Socrates Now! How Blind Justice?



America has produced some philosophers of note, one of whom is Charles Peirce (1839-1914). He was a remarkable man, best known as a logician and mathematician. He was also an astronomer, chemist, lexicographer, historian of science, mathematical economist and lifelong student of medicine, to give but a short list of his accomplishments. In describing the nature of thought, he offers the maxim: “We think in order to believe.”
Peirce's conclusion is reminiscent of King Procrusteus who, when receiving overnight guests too short for his beds, had them put to the rack and stretched. When the proved too tall, he had their legs chopped to fit.

The United States Supreme Court ruling on assisted suicide is a recent example of how prejudice of this sort can influence judgments believed to be predicated upon pure reason alone. The case involved the right of the state of Oregon to make legal assisted suicides by physicians for terminally ill patients. The U.S. Attorney General claimed this was turning doctors into drug traffickers and, indirectly, murderers (the legal angle through which they attacked the law), and Oregon replied that the voters had spoken otherwise- twice.

Ostensibly, the Supreme Court and our legal system is governed by the principles of sound reasoning. Lady Liberty wears a blind-fold, symbolizing her refusal to be unduly influenced by forces outside of reason's constraints, and in her left hand hangs the balance through which she evaluates the merits of the arguments presented. In her other hand she grips the sword through which she makes her judgments known. This system is designed to promote justice, and justice requires that reason prevail in the realm of law. Indeed law and reason are nigh on the synonymous. Ask yourself: If you were accused of a crime, would you want an impassioned mob determining your fate, or the reasoned deliberations of a judge?

Given all of this, the Supreme Court ruled in favor of sustaining the Oregon Law. The final tally was 6-3 in favor of doctor assisted suicide. There are two points worth noting in this decision.

The first is that following the course of reason does not necessarily lead all of us to the same destination. We must presume that each of the nine judges heard exactly the same arguments for and against the Oregon law, and yet they differed in their final judgments. I realize that I may be commenting on the obvious, but I do find it fascinating that reasonable people can disagree over the same set of facts. Logic, after all, follows prescribed procedures, and the method for determining a valid, logical conclusion is almost automatic: plug the subjects and predicates into the existing formulas, and then calculateyour final deduction.

The problem is that being reasonable is a much broader affair than being logical. For example, reason must account for the human condition, the emotional elements of a case, even though emotional factors are not supposed to be the determining elements for a final adjudication. If a person were to speak passionately about the agony a loved one endured during the final months of terminal cancer, a reasonable person listening to this account is necessarily moved. Despite the fact that pure logic would dismiss all of this as irrelevant, reason is not without heart. Indeed the truth is that the most reasonable of arguments is actually a sophisticated process of personal interpretation. Reasonable people can come to different conclusions about the same event because their interpretations and evaluations of that event inevitably differ: one experience, two explanations. Exactly how this comes to be is too complex to address in this short article.

The second point I find interesting about the Supreme Court's decision is who decided what. When we look at the dissenting votes we see that all three justices are catholics. On the affirmative side we see only one Catholic, with the others being a mix of Jewish, Episcopalian, and Protestant. When we examine catholic doctrine it becomes obvious that we are not dealing with a moral system that is open to variations upon its theme. This is an absolute system, and the values promulgated therein do not shift with the times. Thou shalt not kill is not open to interpretation, (war notwithstanding). Nor is there a way in which the church doctrine can be bent so as to allow for a person to kill his/herself. According to the Catholic religion suicide is a sin, and therefore a transgression against the will of God. This is what is meant, in part at least, when we speak of absolute moral codes.

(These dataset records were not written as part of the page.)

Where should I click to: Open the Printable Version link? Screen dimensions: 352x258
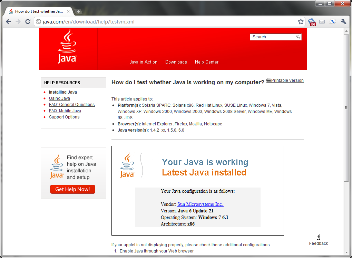[x=287, y=80]
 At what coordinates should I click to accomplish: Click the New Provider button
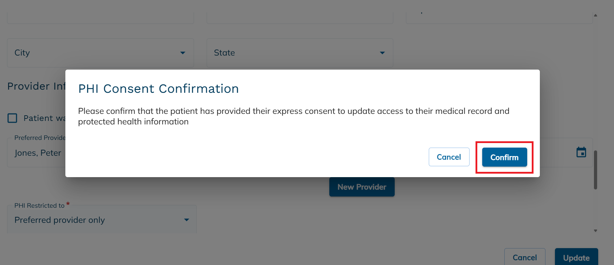(x=362, y=187)
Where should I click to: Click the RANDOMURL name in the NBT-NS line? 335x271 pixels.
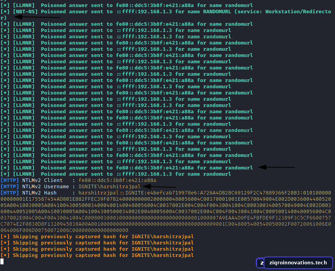pos(217,12)
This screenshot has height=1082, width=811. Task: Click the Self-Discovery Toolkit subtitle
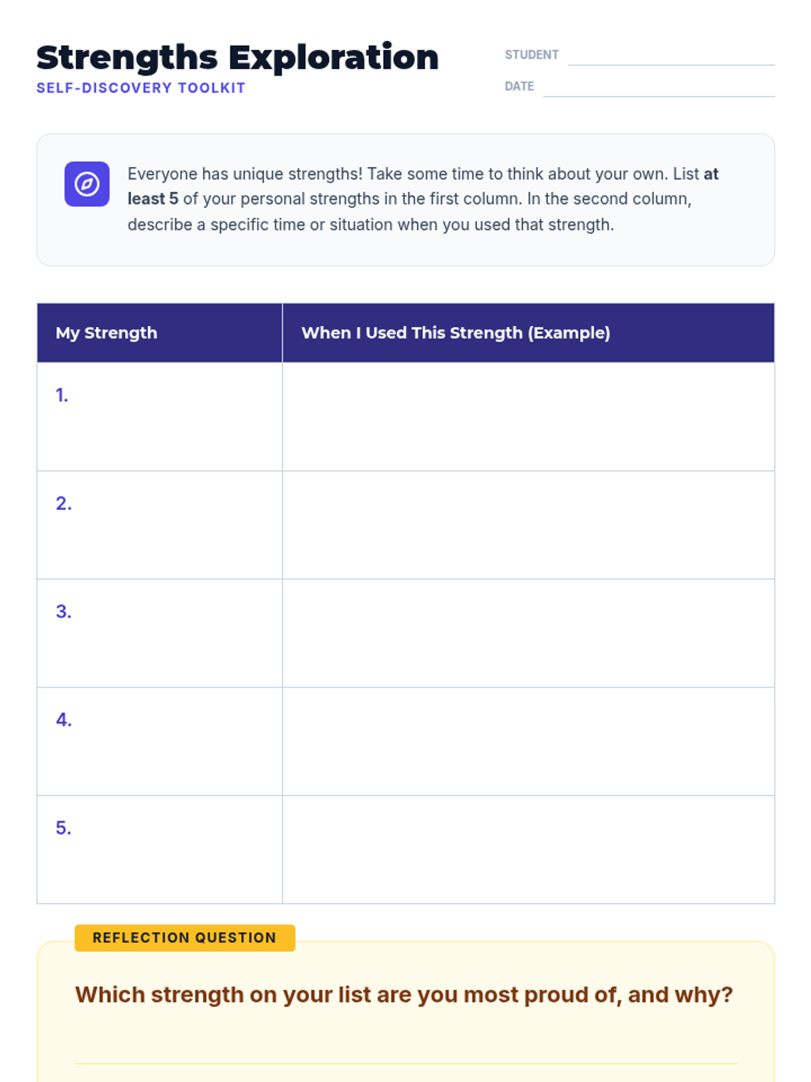[x=141, y=88]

So, it is not surprising that the dissenting opinions in the case of physician-assisted suicide came from Catholic Justices, men who implied by their decisions that assisted suicide was a legalized form of killing and therefore wrong. It was upon this implicit premise that the U.S. Attorney General initiated the case in the first place, or at least this was the emotional backdrop that initiated the legal argument. So the question arises: Should the religious beliefs of these justices have any influence on the case at all?

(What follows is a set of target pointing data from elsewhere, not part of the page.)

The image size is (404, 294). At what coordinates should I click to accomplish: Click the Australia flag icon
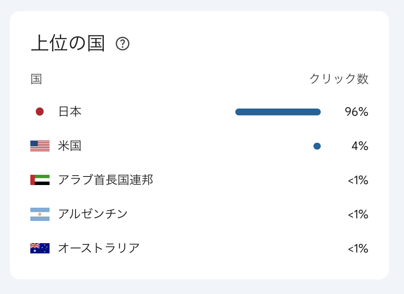tap(40, 248)
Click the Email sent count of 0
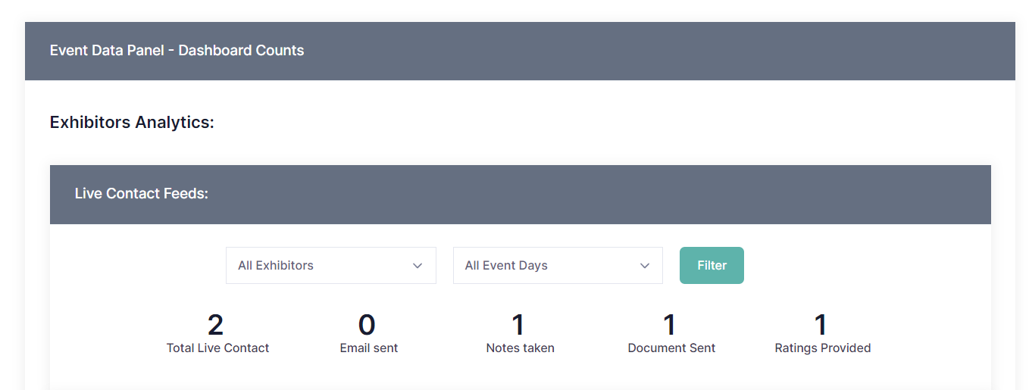The height and width of the screenshot is (390, 1029). point(367,325)
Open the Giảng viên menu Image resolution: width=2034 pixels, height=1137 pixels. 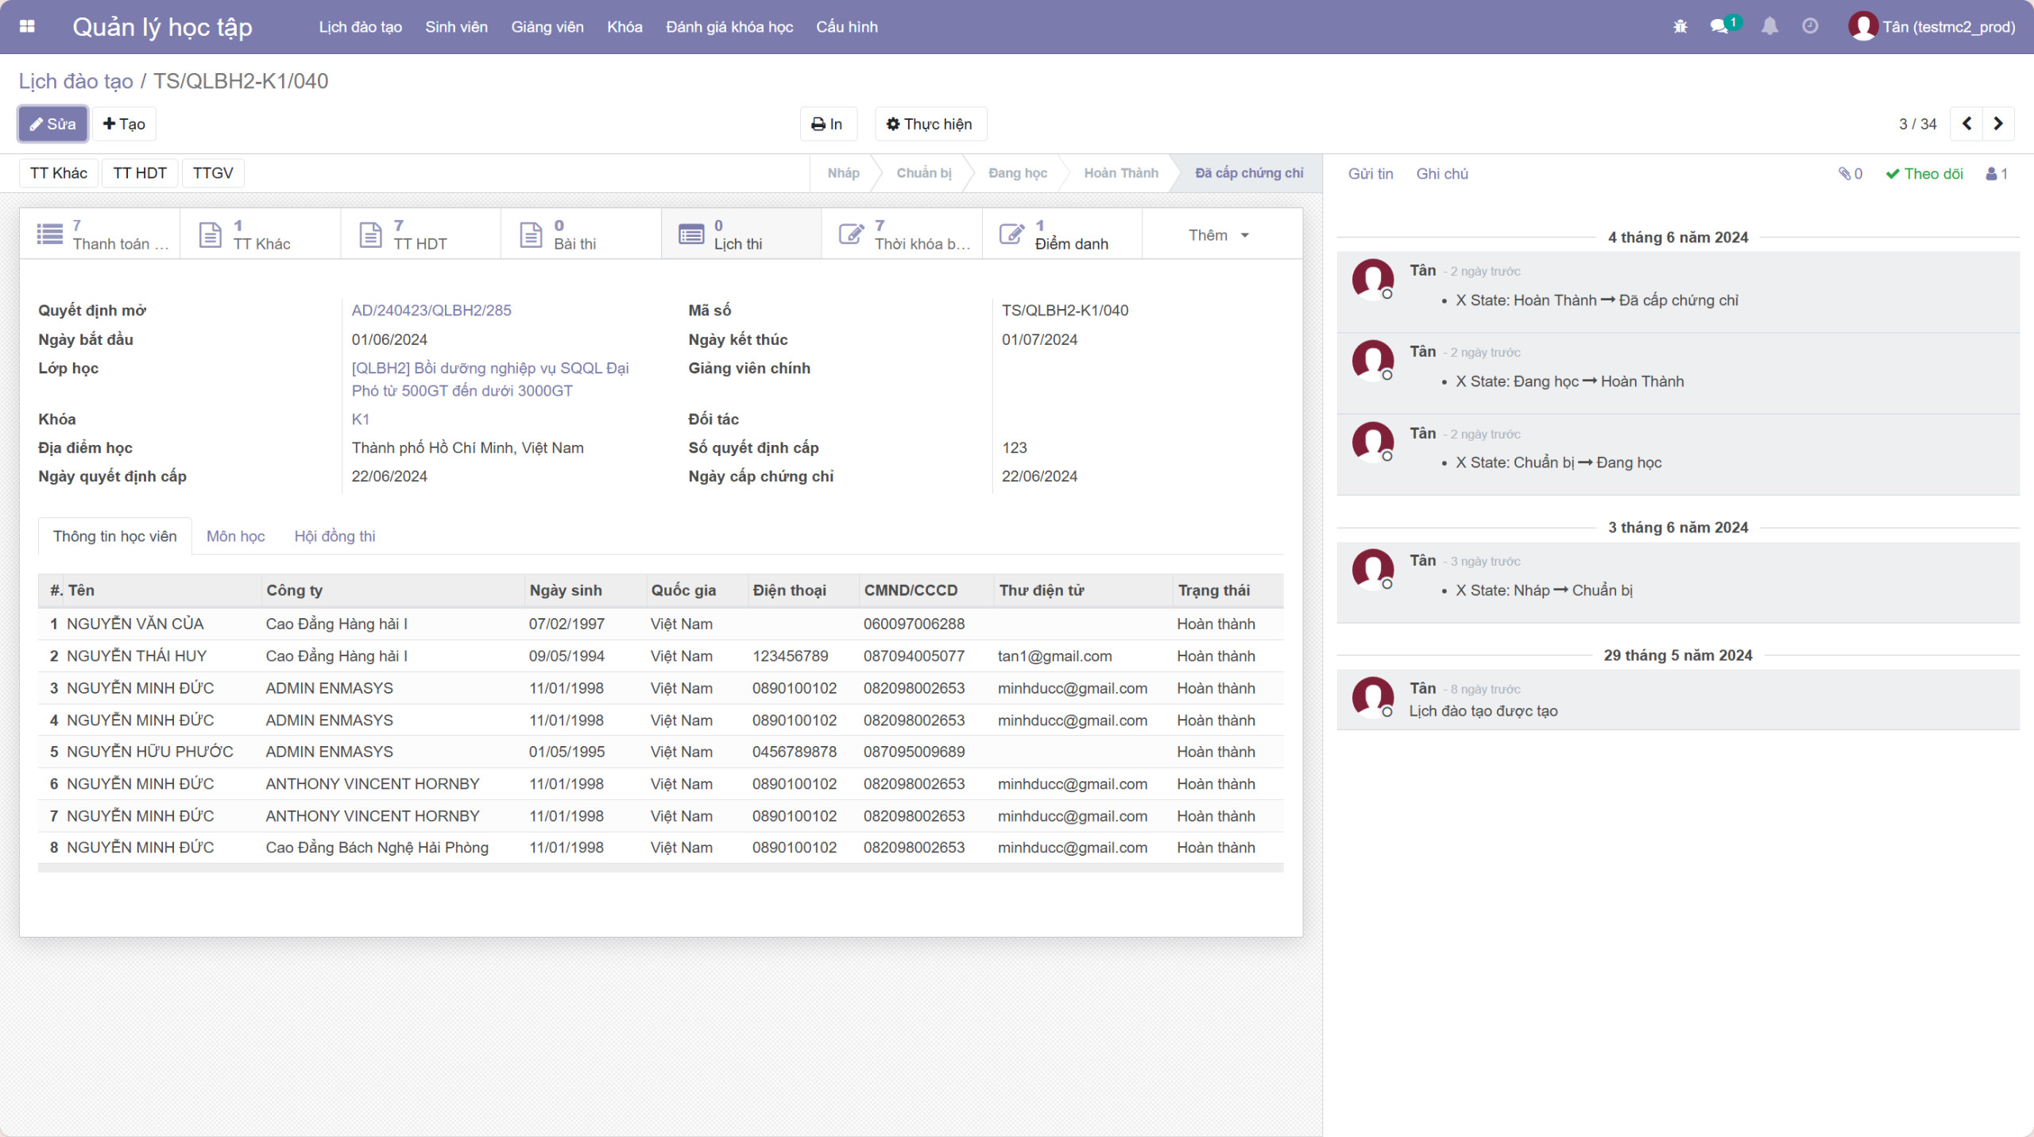click(547, 27)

Ideally, reasoned discourse is not supposed to promote belief systems. In fact, the business of reason is most often quite the opposite: Let's discriminate between reasoned actions and moral compulsions. If a man claims he has the right to kill his sister because she has dishonored the family (the so-called “honor killing” that is practiced in many countries to this day), then reason must step in and provide guidance. What is customary, what is deemed moral by a particular culture or religion, is not necessarily the same thing as truth. After all, it was thought for centuries that the earth was flat. This was the belief, a view based upon common sense: Take a look at the ground, and you too will be convinced. But, in this instance reason has shown both belief and common sense to be wrong.